Dataset entries
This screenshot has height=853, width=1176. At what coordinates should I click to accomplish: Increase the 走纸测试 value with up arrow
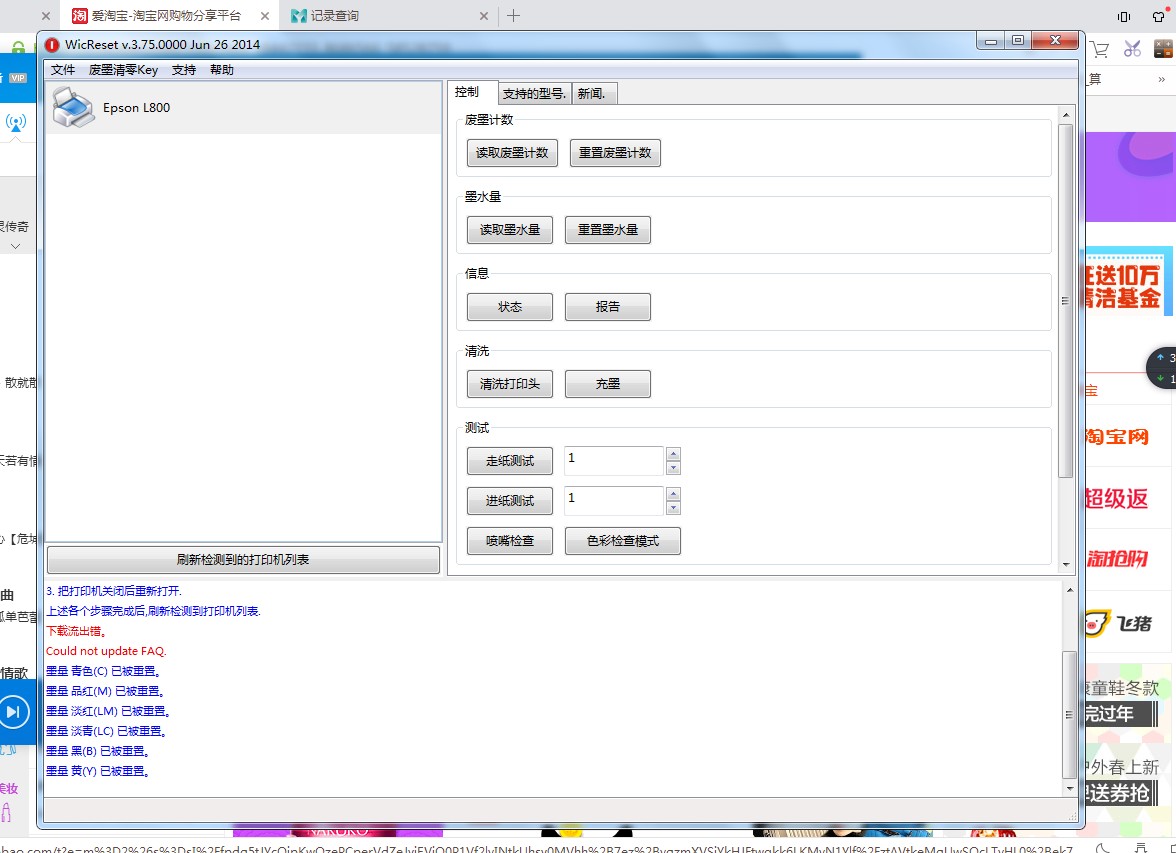673,454
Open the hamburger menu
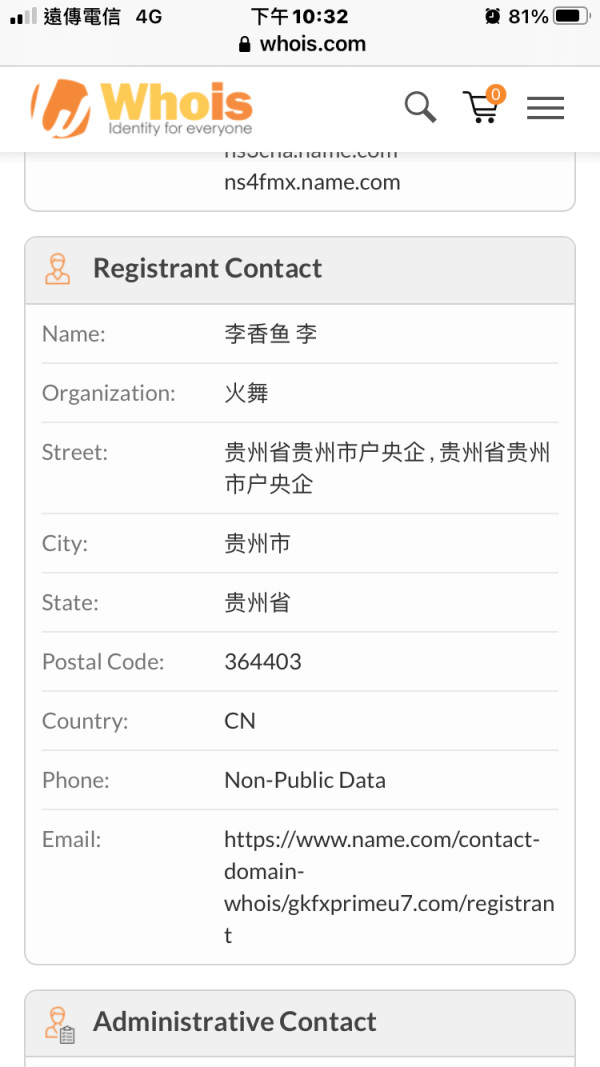Image resolution: width=600 pixels, height=1067 pixels. (x=545, y=108)
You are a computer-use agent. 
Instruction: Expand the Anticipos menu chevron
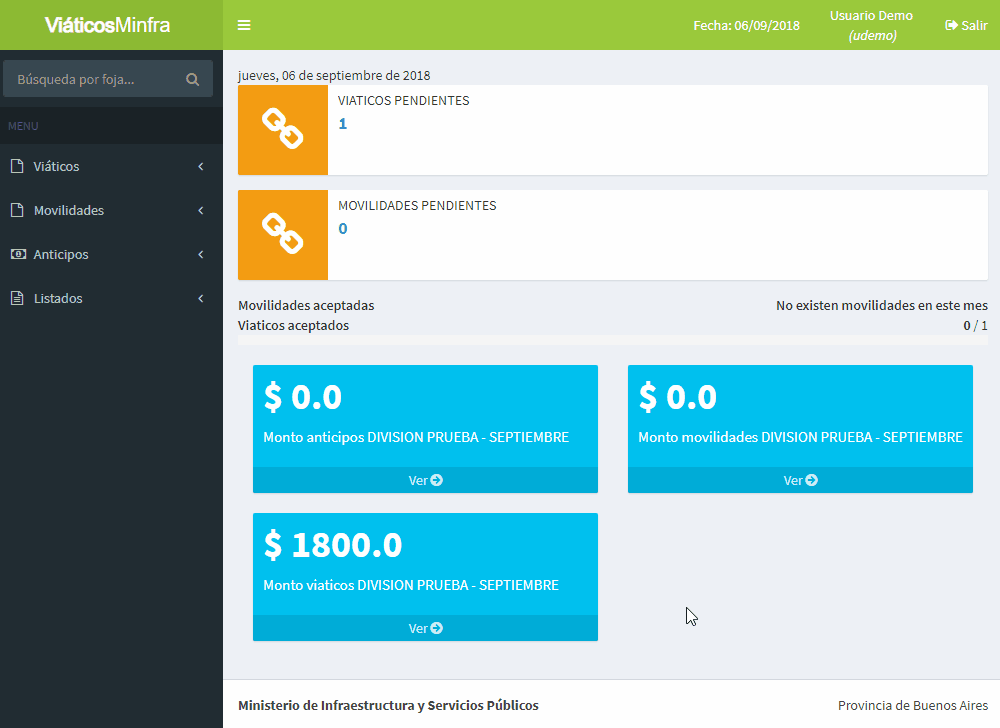coord(201,255)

__What this task involves__.
The copy must match each record exactly, apart from the images, which stay out.

__Reply__.
This screenshot has height=853, width=1176. At what coordinates should I click to accomplish: Increase the 走纸测试 value with up arrow
673,454
Open the hamburger menu
Image resolution: width=600 pixels, height=1067 pixels. (x=545, y=108)
You are a computer-use agent. 
Instruction: Expand the Anticipos menu chevron
coord(201,255)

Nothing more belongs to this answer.